What is asked:
Please copy out, word for word, the lines between the one holding "You are a GUI" and the one holding "click(x=1469, y=60)", inclusive, and leave out the pictures.

Data for this task:
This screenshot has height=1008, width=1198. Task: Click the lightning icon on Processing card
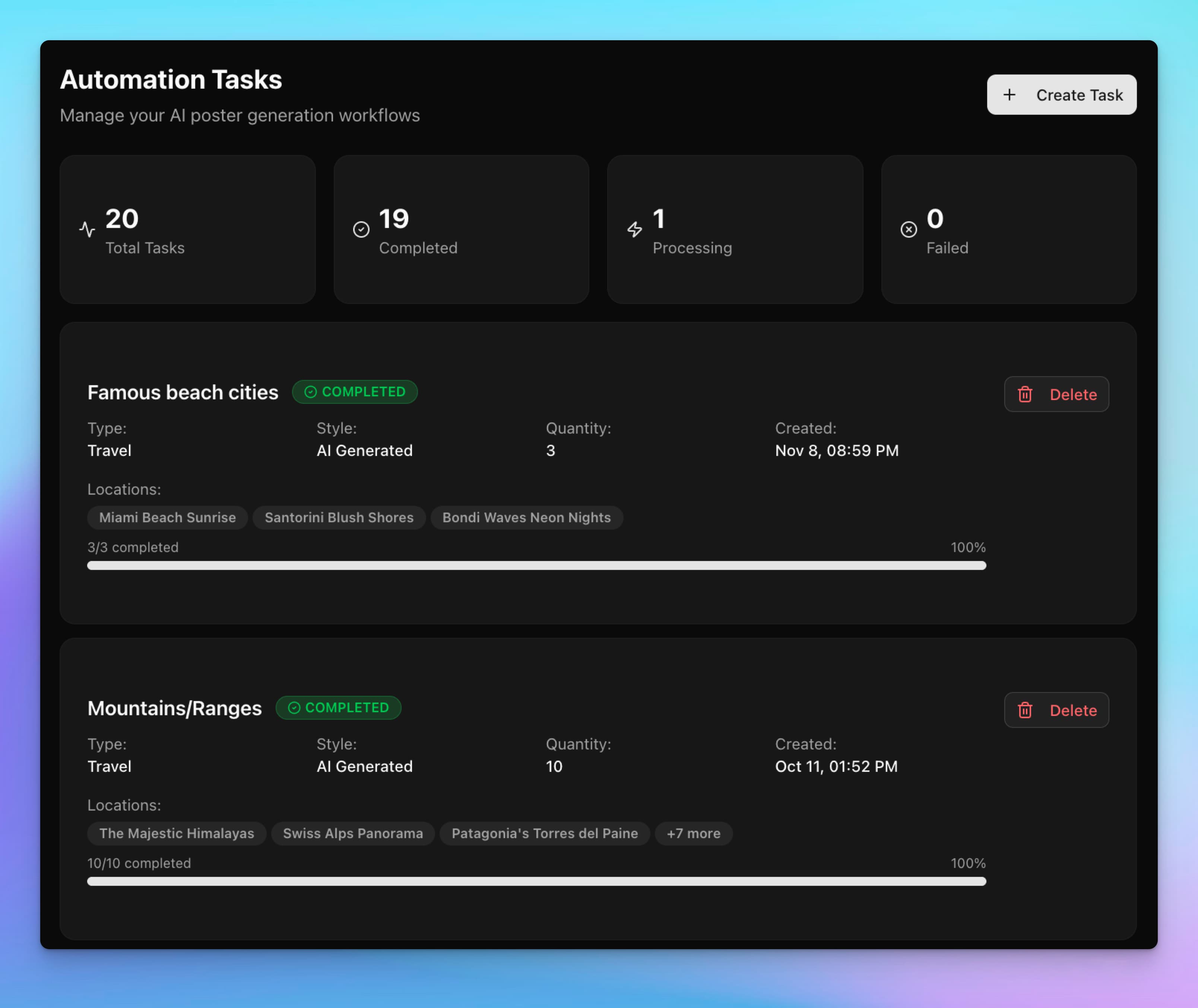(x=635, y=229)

...

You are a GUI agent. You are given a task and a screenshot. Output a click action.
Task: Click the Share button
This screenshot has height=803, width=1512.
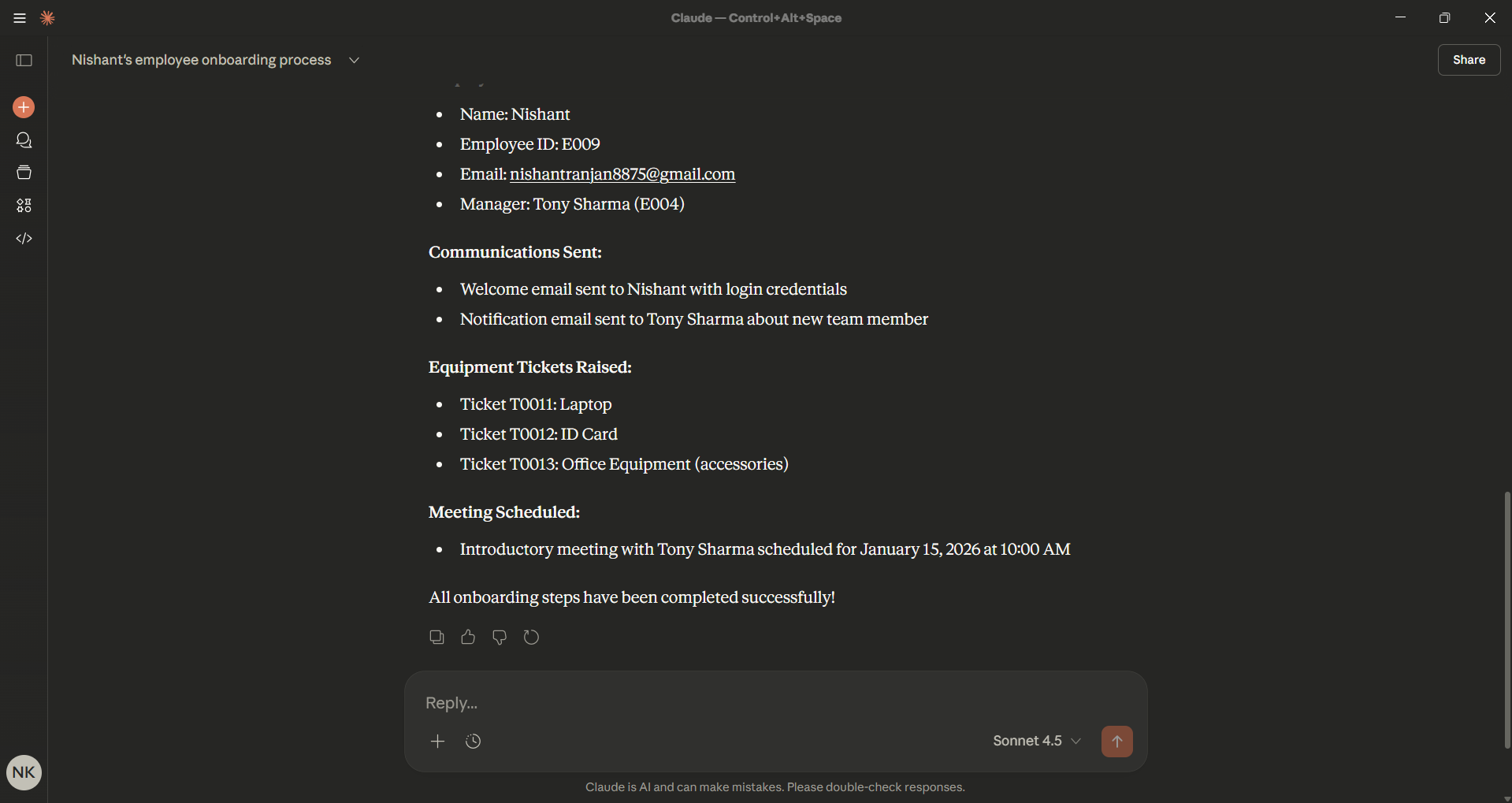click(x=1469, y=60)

--

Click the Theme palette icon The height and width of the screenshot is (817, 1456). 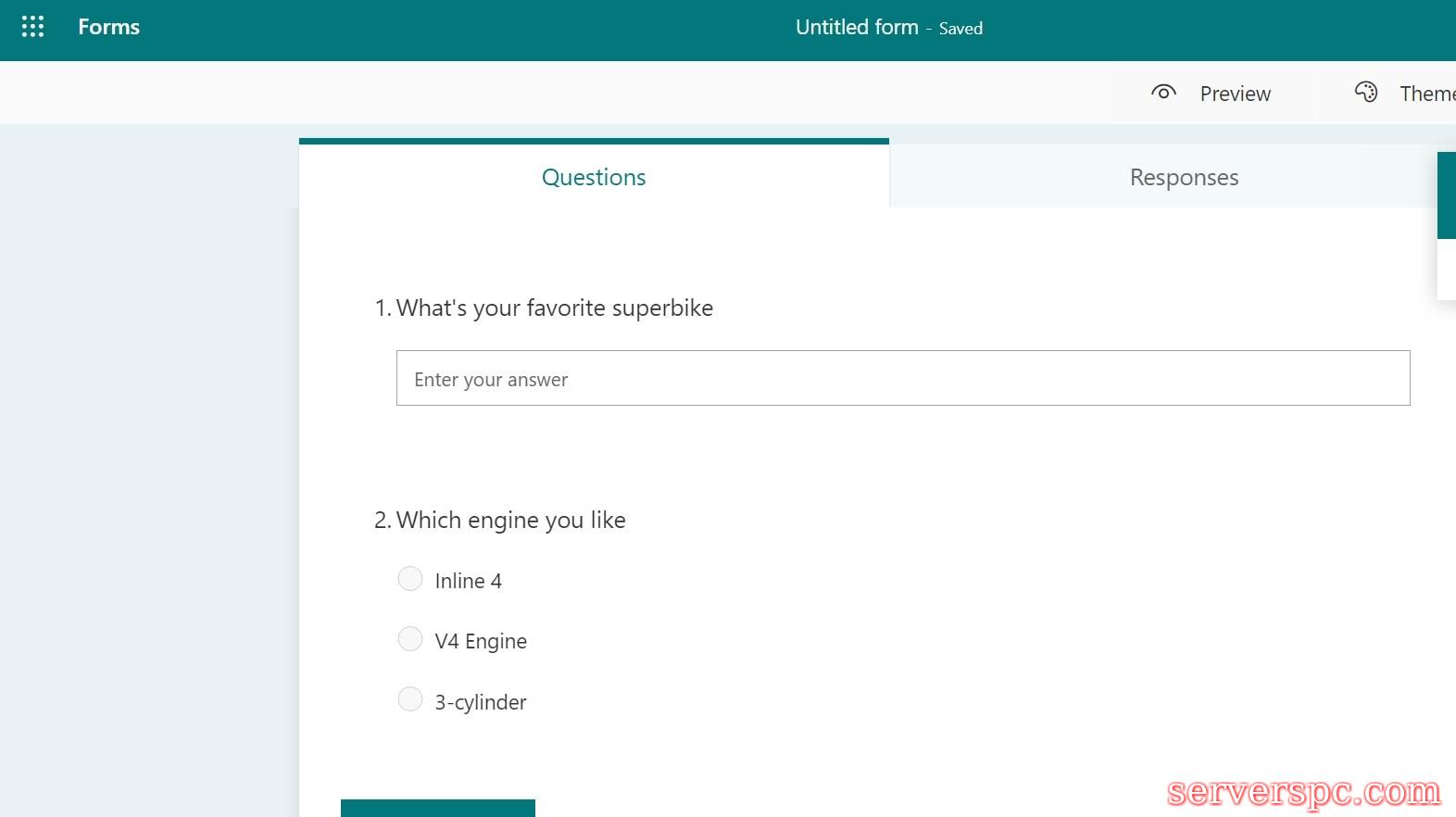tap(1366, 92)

Reply:
You are a GUI agent. You are given a task and a screenshot. Output a click action.
Task: Click the Share button
This screenshot has height=803, width=1512.
click(x=1469, y=60)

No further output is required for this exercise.